▶ _Activity_
Where in the entries below does "link" appear? Copy every line that has it.

▶ _Data for the task_
BEGIN
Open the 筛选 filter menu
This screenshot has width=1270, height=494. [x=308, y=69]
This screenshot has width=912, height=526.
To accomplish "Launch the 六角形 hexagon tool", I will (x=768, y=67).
END
BEGIN
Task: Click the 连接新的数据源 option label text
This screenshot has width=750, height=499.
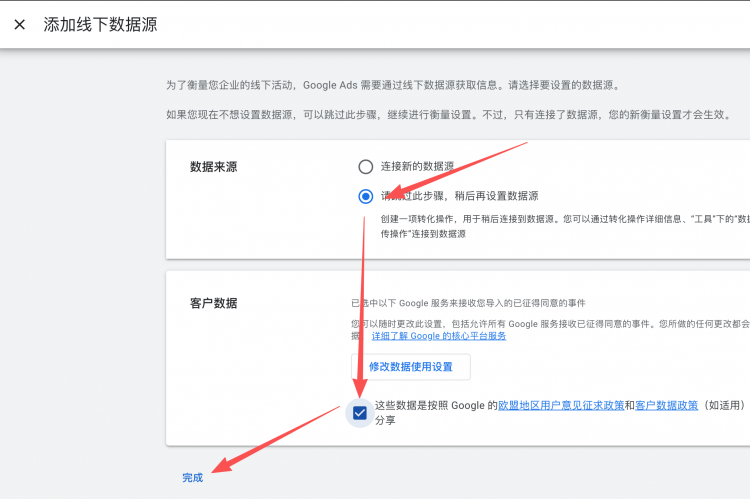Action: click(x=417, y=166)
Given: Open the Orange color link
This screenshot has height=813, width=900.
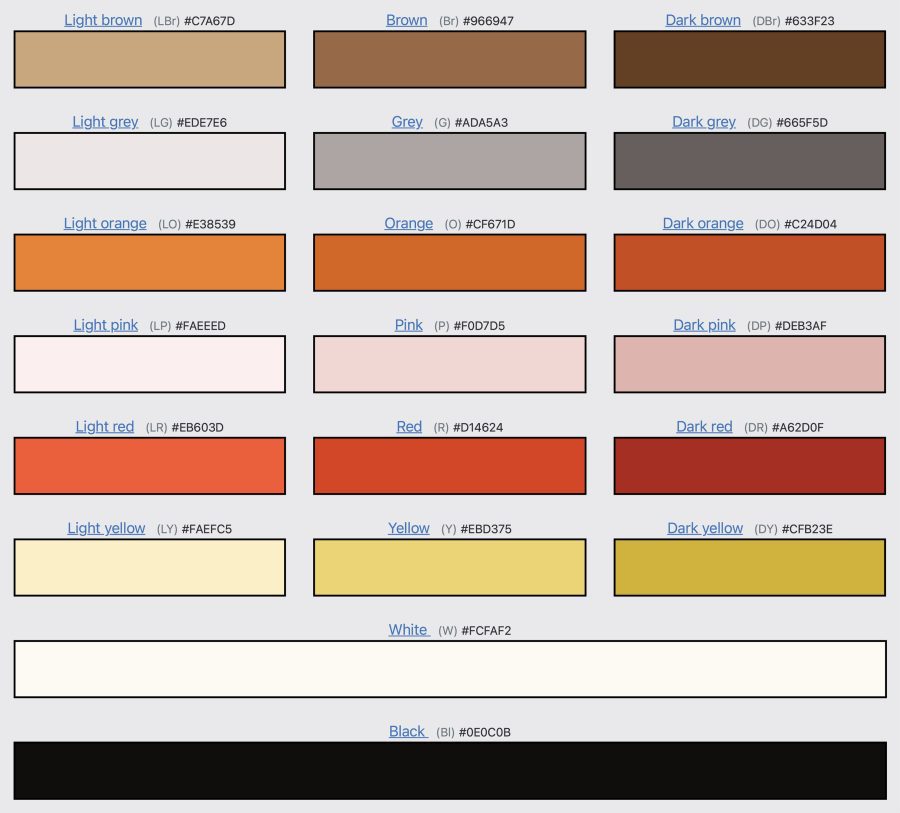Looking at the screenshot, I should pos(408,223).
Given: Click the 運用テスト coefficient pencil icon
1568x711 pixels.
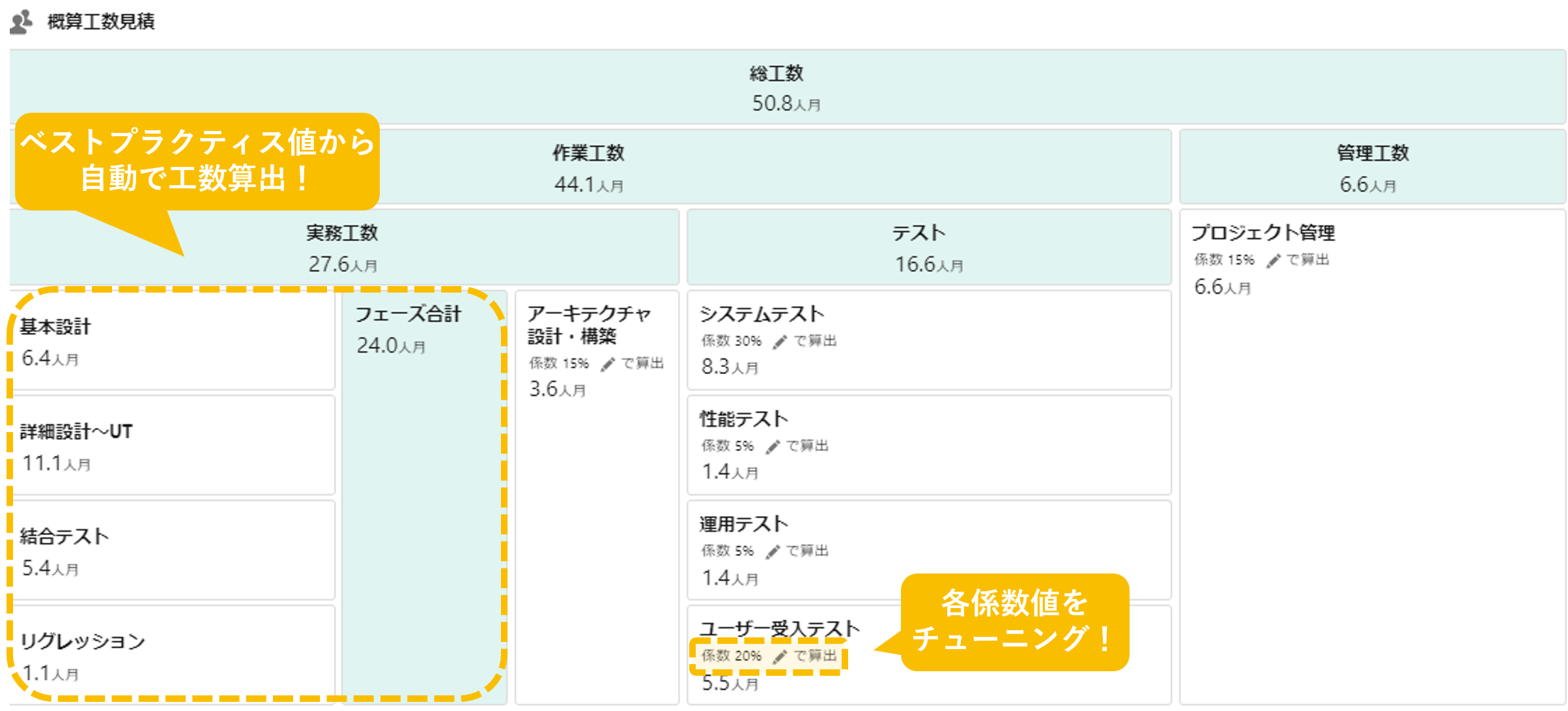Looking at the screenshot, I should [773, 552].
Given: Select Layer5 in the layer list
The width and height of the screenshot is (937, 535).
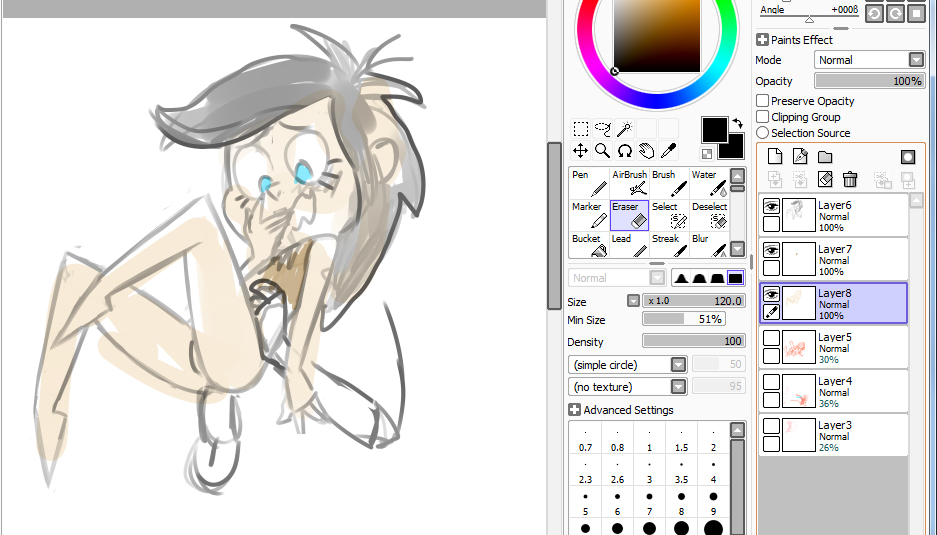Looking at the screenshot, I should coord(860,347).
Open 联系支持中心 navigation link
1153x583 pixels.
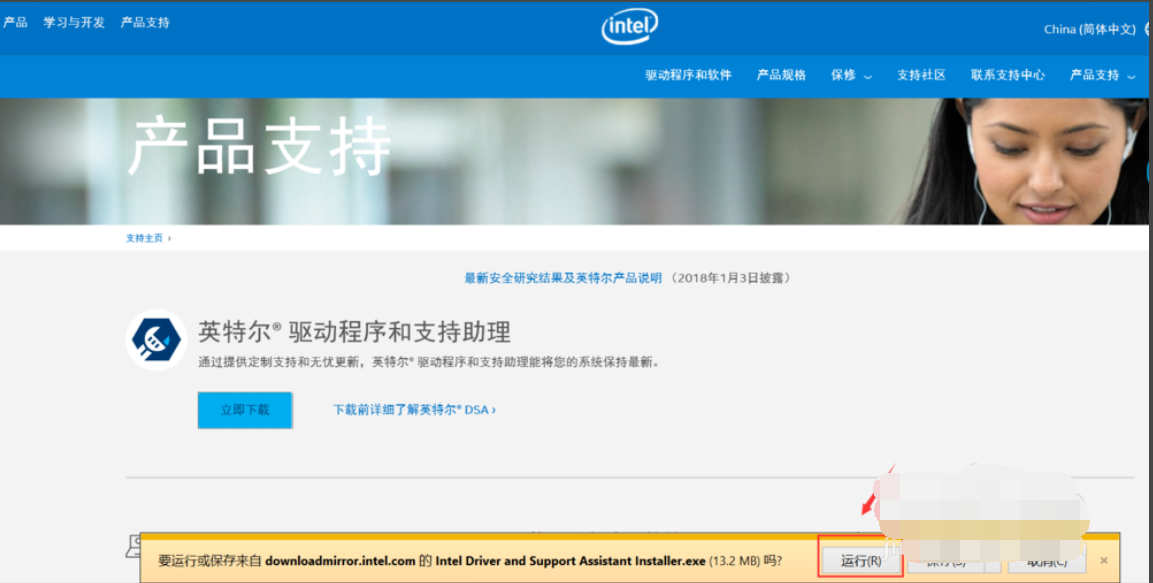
END
BEGIN
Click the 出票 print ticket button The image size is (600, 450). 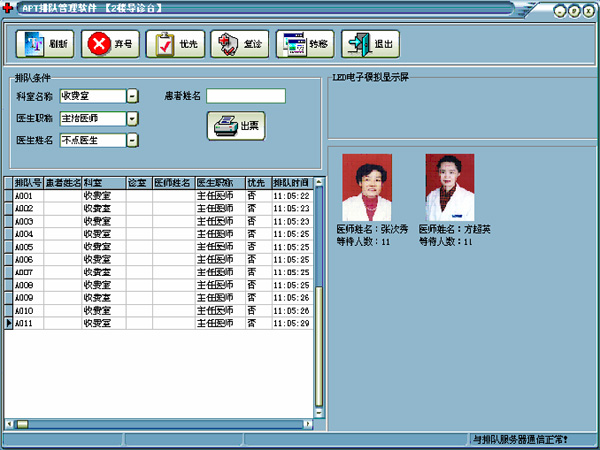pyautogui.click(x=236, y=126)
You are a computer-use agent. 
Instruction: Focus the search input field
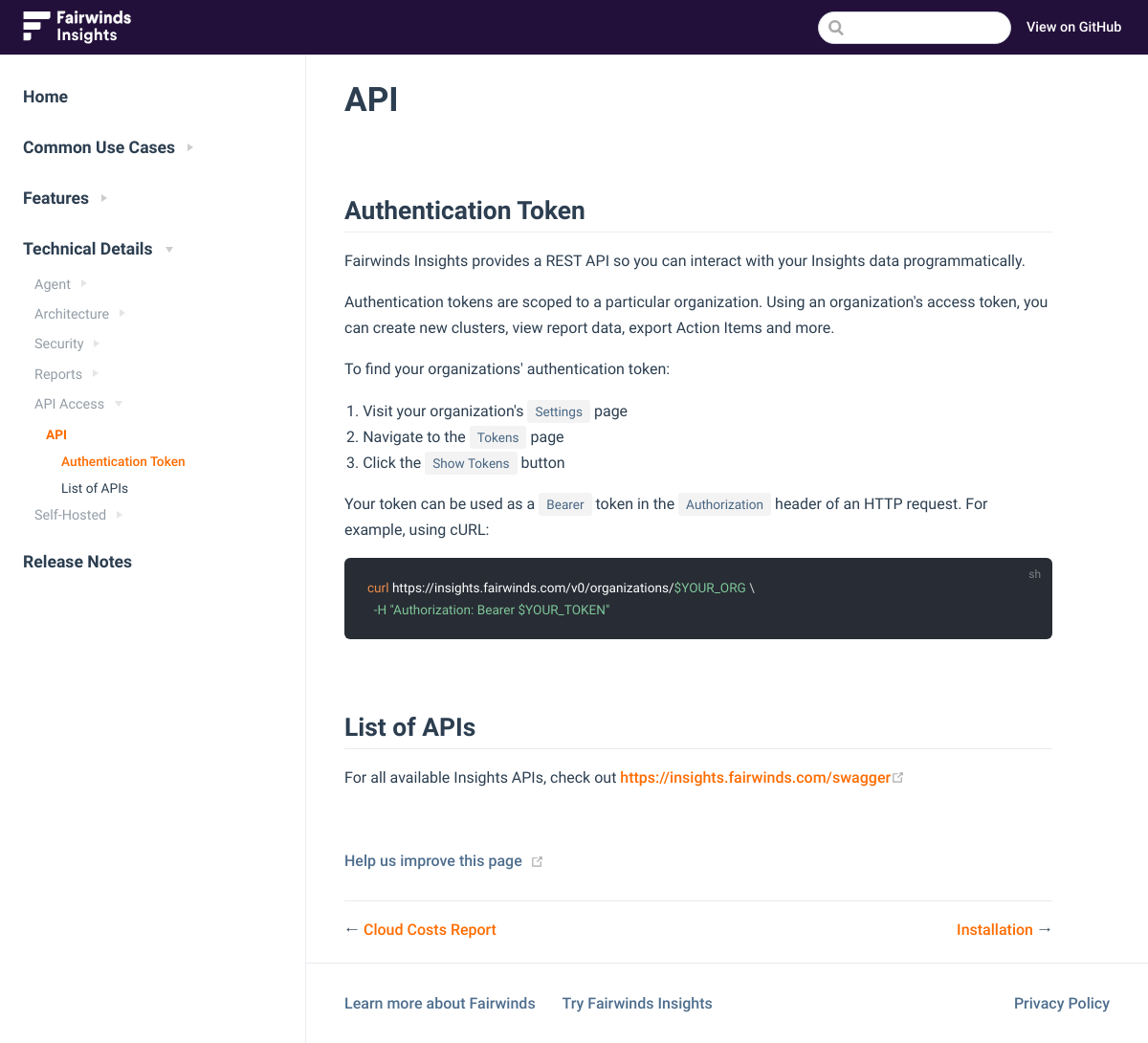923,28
END
▶ _Your response_
Given: Open the Orange color link
Open 联系支持中心 navigation link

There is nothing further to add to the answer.